Poza tym, raz jeszcze ja. No dobrze, może nie znam środowiska pracowników socjalnych i niezupełnie wiem jak w praktyce wygląda wasza praca; z czym walczycie a czego nie znosicie i jakie katusze psychiczne musicie przechodzić w waszych miejscach pracy; ale bardzo dziwie się że nie potraficie się zorganizować ażeby zadziałać realnie w celu poprawy waszej finansowej ciężkiej sytuacji. Miałem wyobrażenie o pracowniku socjalnym że to ktoś, kto niewiele gada, a kiedy trzeba, potrafi się zorganizować i poczynić odpowiednie kroki aby poprawić swoją sytuację. A wy co? Pedagogizujecie innych a sami siedzicie z założonymi rękoma i zrzędzicie na patologiczny system. Szkoda, sami wystawiacie sobie niespecjalnie korzystne świadectwo. Pozdrawiam.

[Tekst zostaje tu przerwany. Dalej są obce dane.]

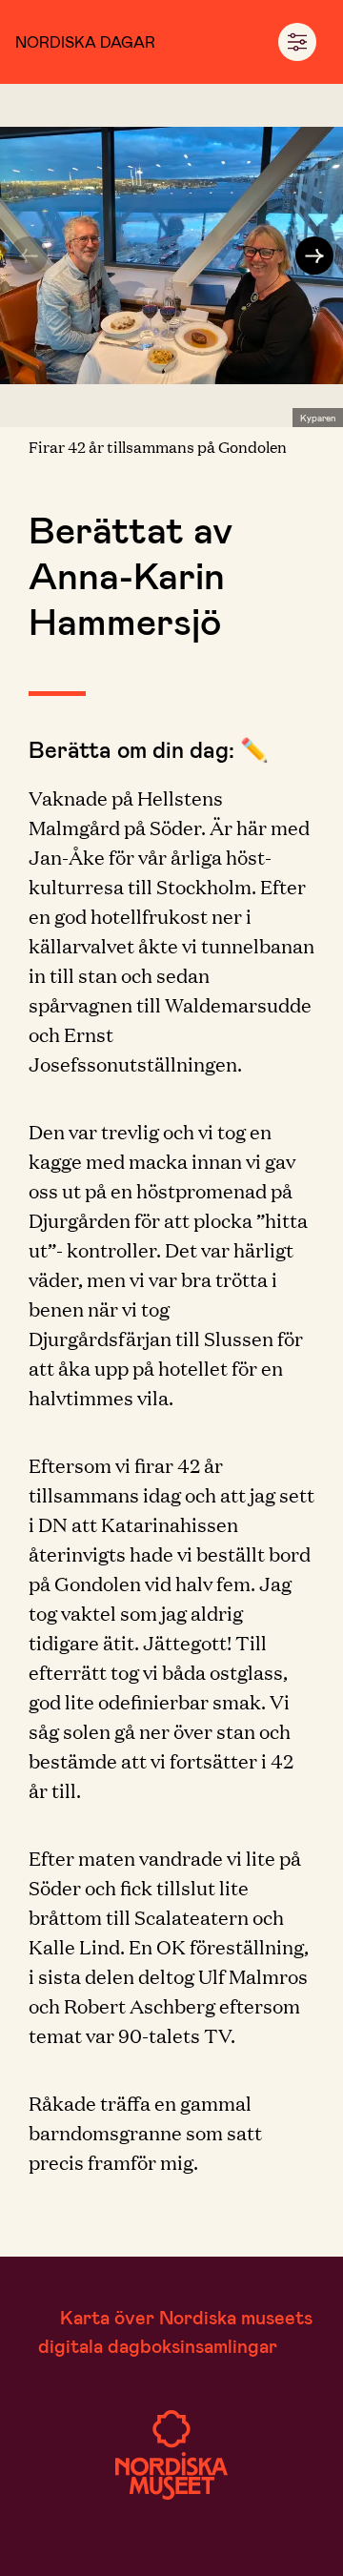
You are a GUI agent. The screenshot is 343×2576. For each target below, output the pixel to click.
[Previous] (29, 255)
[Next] (314, 255)
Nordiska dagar (85, 41)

Kierownik OPS 3300 razem z POKL i znam się i to ja pisze projekty aczkolwiek na wszystkim nie sposób juz teraz się znać czasu brakuje na życie.Aby coś przemyśleć biorę to do domu i aż się boje co jeszcze wymyślą sznowini z wyższej półki by mi utrudnić pracę... Nie mam zastepcy, sekretarki kadrowej itd... szock co sie dzieje w pomocy społecznej a oni nam każą walczyć z wykluczeniem a ja sądze że to pomoc społeczna jest wykluczona....
Mam gorącą prośbę , który z pracowników socjalnych ma w zakresie czynności świadczenia rodzinne, albo fundusz alimentacyjny? niech się odezwie Pozdrawiam
WRESZCIE DOBRZE ROMEK POWIEDZIAŁ NIE NARZEKAJMY ZEW.RZYJMY SZEREGI ZMIEŃMY NASZĄ Z.ŁĄ SYTUACJĘ FINANSOWĄ WSZAK CELEM PRACY SOCJALNEJ JEST ZMIANA ZACZNIJMY OD SIEBIE...
KAŻDY ZAWÓD ZADBAŁ O SIEBIE...
ŻEBY PIELĘGNIARKI MUSIAŁY UPOMINAĆ SIĘ O COKOLWIEK TO SIĘ W GŁOWIE NIE MIEŚCIŁO ( ZAP.IRDZIELAJĄ OKRUTNIE)A JEDNAK...MUSIAŁY SIĘ UPOMNIEĆ
NAUCZYCIELE TEŻ SIĘ UPOMNIELI...
I WIELE INNYCH ZAWODÓW...
A MY CO? GAMONIE JAK SZEWC BEZ BUTÓW. PRZYDAŁ BY SIĘ LIDER COBY NAS ZJE.DN.OCZYŁ Z CAŁEJ POLSKI...MAM NADZIEJE ŻE SIĘ JUŻ TAKI KTOŚ URODZIŁ BO BĘDZIE CIĘŻKO DO 67 LAT WYTRZYMAĆ
ale to...Poznań...nigdzie indziej nie zarabia się takiej kwoty będąc starszym specjalistą pracy socjalnej z takim stażem...murawę trzeba było wymieć na EURO ... ale co tam...dzięki temu rewelacyjnie identyfikuję się ze swoimi Klientami...rozumiem ich chyba jak nikt inny jak przeżyć za tą kwotę w tym mieście od pierwszego do ostatniego każdego miesiąca... Tylko że oni na leki na cholesterol i serce dostają pieniądze od państwa a ja...muszę kupić sobie je sama.